== REQUIRED TASK ==
Can you render everything from the line containing "Given: Show next" down to the end of the data as a Markdown table with the columns Row and Line, skipping blank lines and leaving the pictures out?
## start
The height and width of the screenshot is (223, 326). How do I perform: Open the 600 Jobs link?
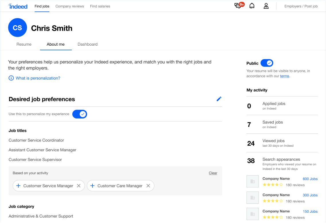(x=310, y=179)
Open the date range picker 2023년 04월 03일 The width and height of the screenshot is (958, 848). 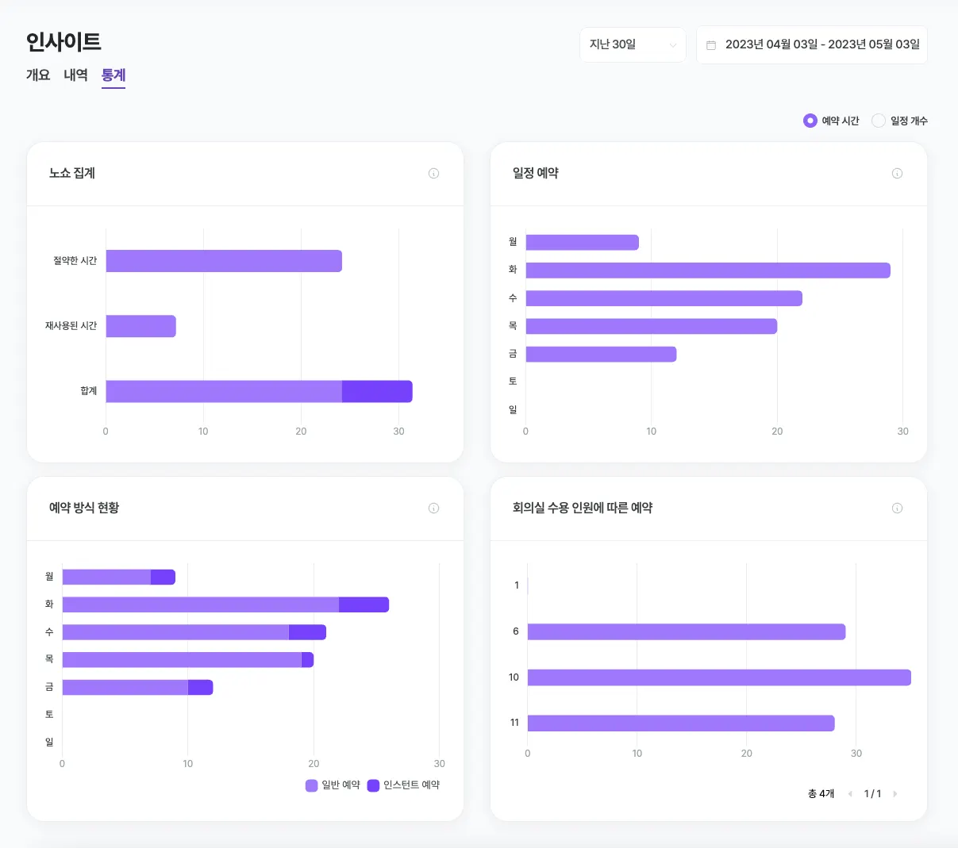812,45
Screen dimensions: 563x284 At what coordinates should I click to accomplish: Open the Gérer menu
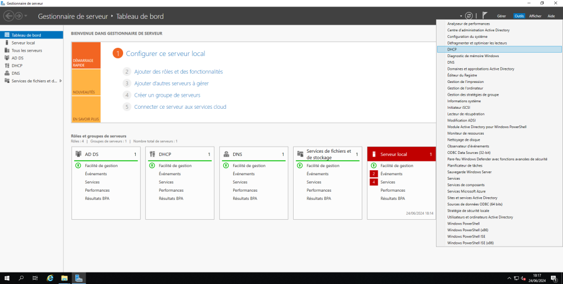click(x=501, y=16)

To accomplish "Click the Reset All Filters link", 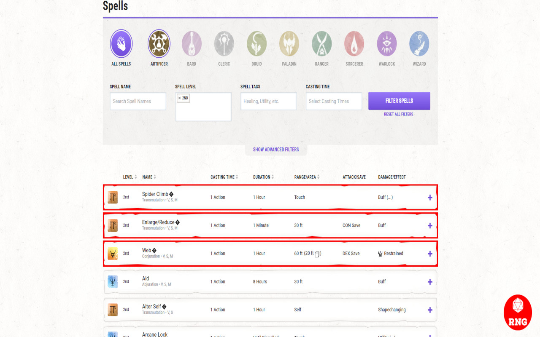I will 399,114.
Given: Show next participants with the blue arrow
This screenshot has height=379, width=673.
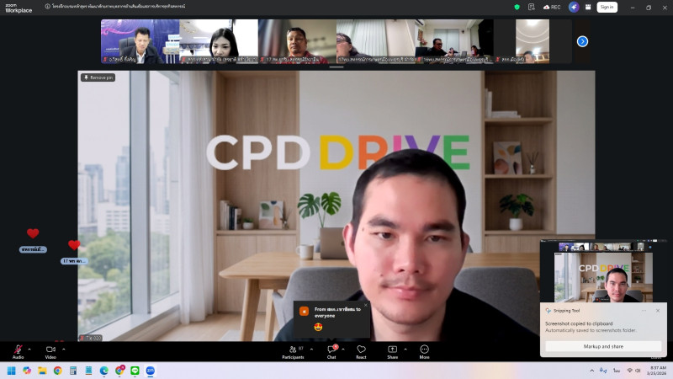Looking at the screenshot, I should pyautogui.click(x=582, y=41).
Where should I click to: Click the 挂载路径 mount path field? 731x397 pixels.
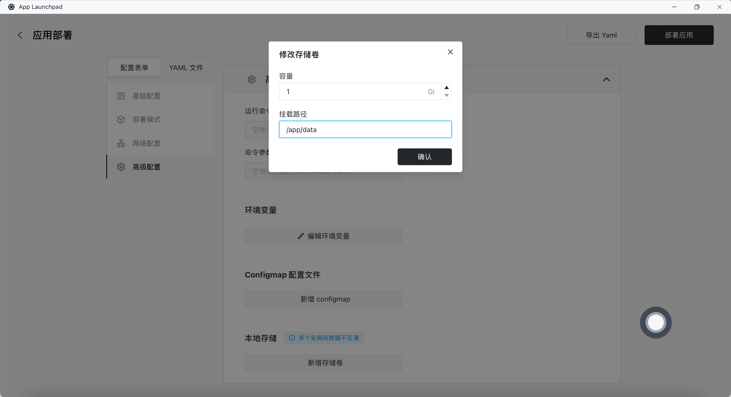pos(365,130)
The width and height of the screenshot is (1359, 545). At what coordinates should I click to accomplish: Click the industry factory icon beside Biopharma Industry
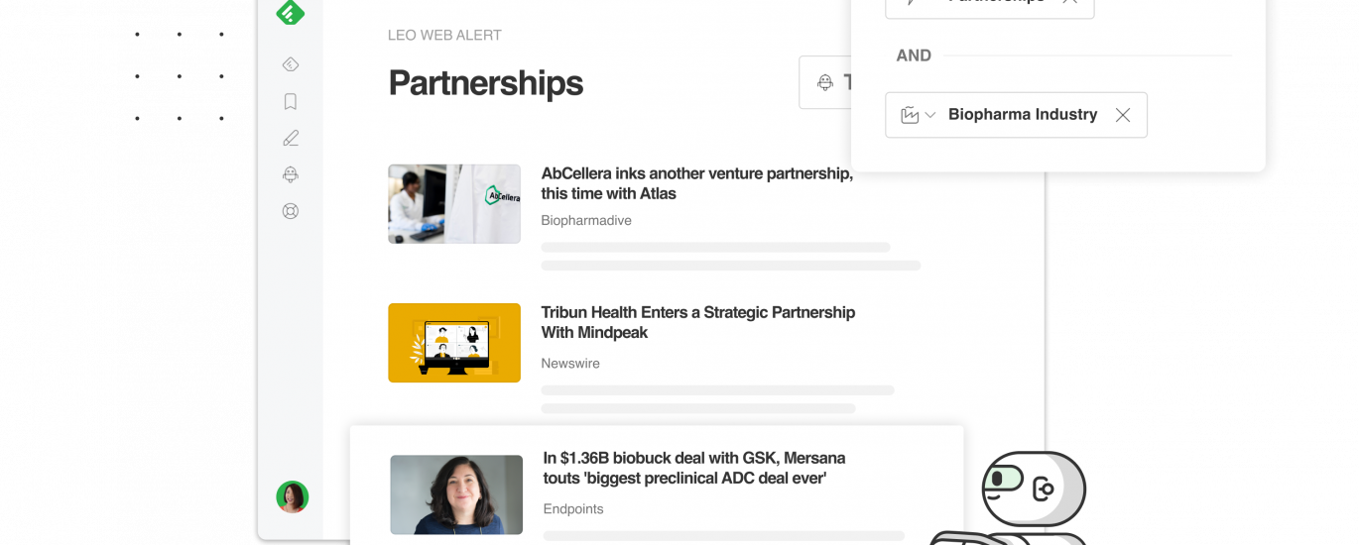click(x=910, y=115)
## end
== PROBLEM SOLUTION ==
| Row | Line |
|---|---|
| 1 | Given: Show next participants with the blue arrow |
| 2 | This screenshot has height=379, width=673. |
| 3 | Looking at the screenshot, I should pyautogui.click(x=582, y=41). |
| 4 | Where should I click to: Click the 挂载路径 mount path field? 731x397 pixels. |
| 5 | pos(365,130) |
| 6 | The width and height of the screenshot is (1359, 545). At what coordinates should I click to accomplish: Click the industry factory icon beside Biopharma Industry |
| 7 | click(x=910, y=115) |